▶ [TASK TO COMPLETE] The lines to return are those below that contain the word "dimensions".
"""
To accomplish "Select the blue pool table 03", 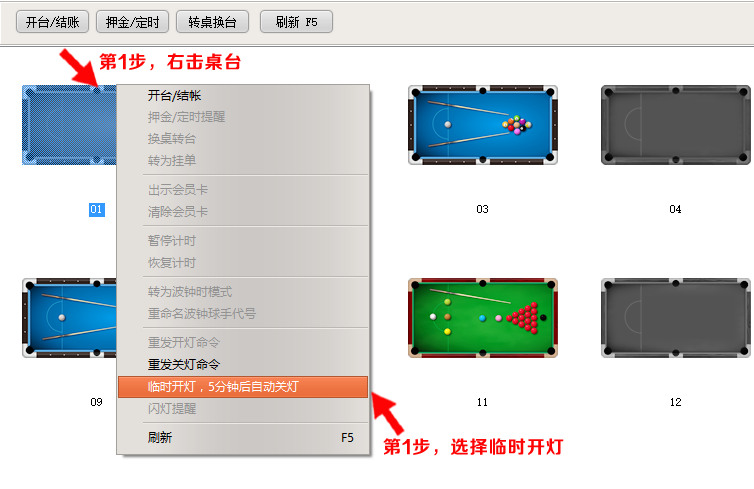I will pos(483,125).
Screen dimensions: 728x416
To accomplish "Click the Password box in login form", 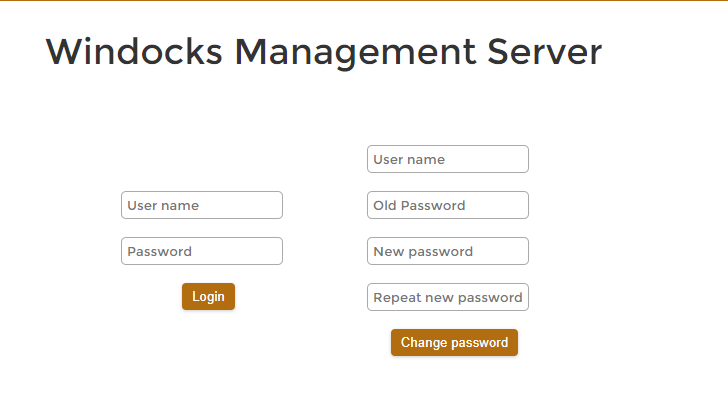I will coord(202,251).
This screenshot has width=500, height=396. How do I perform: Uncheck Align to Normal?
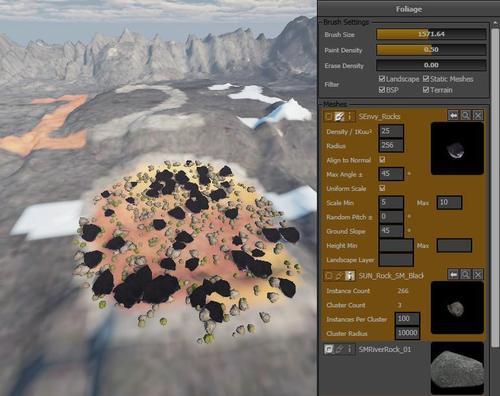tap(382, 160)
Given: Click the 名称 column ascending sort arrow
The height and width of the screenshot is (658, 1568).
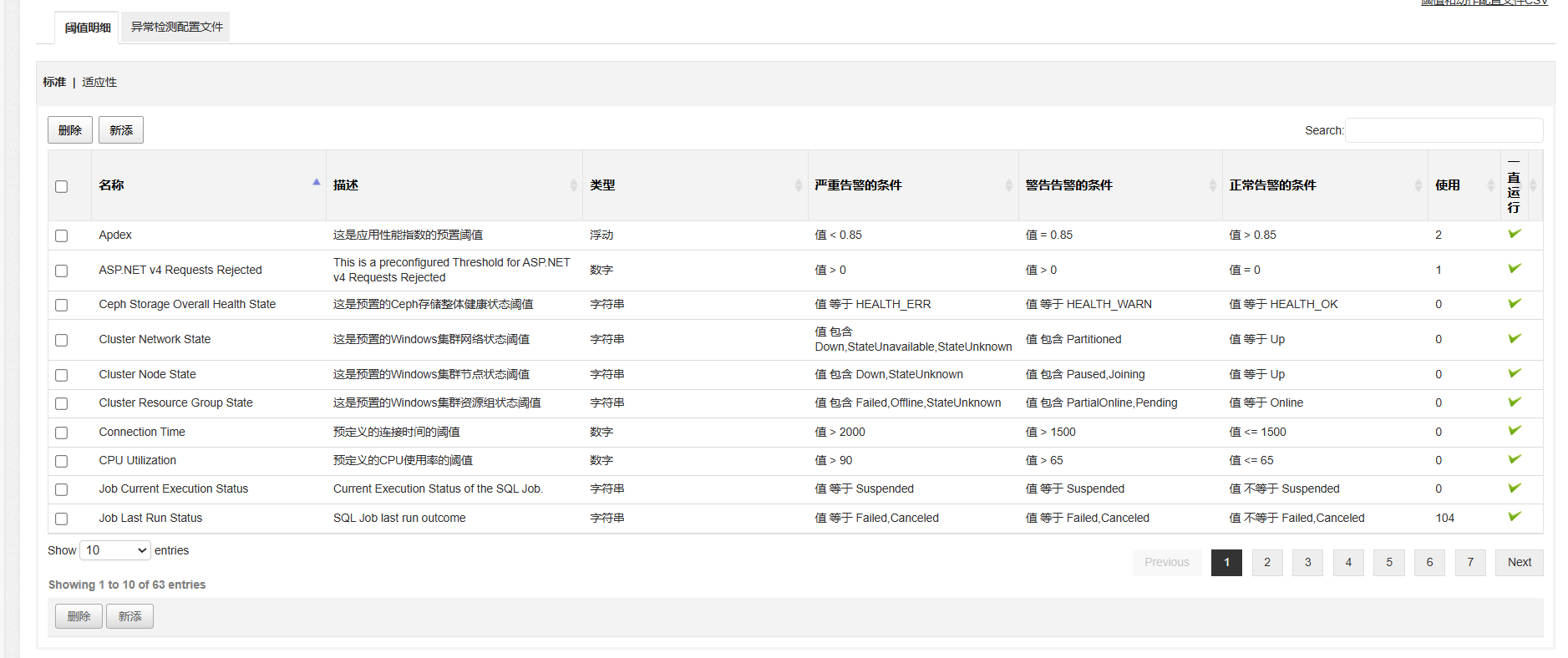Looking at the screenshot, I should click(x=317, y=182).
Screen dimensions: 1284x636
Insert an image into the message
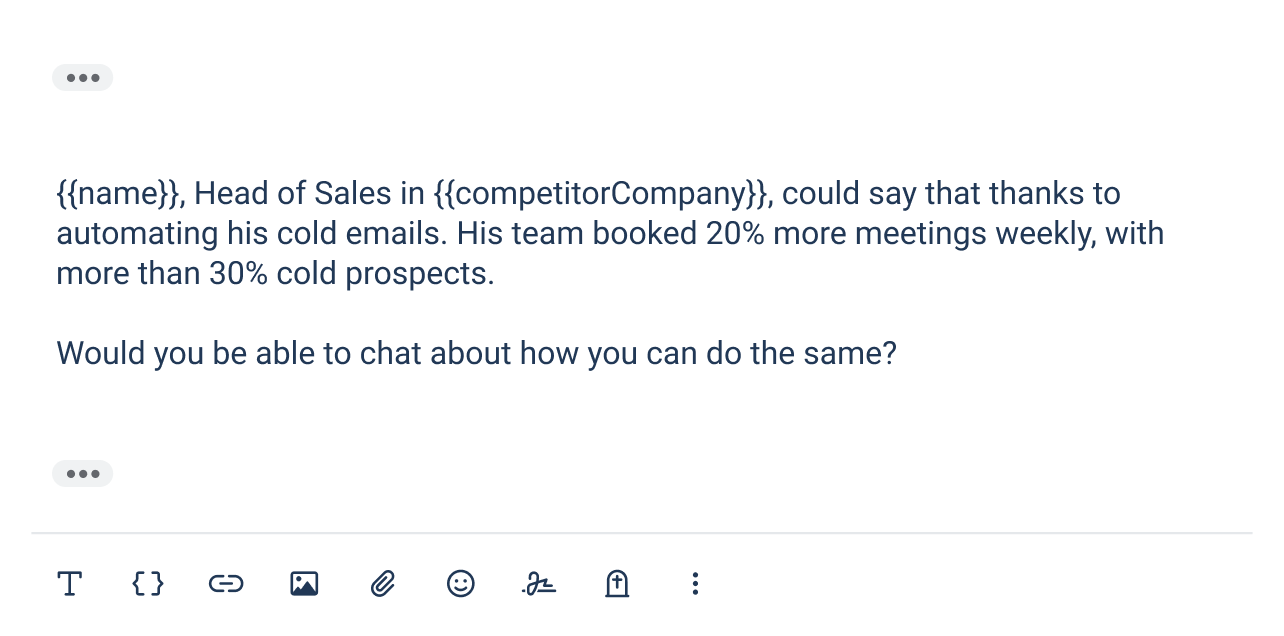[304, 584]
"""
▶ [THE ANSWER]
Screen dimensions: 728x416
Screen dimensions: 1284x636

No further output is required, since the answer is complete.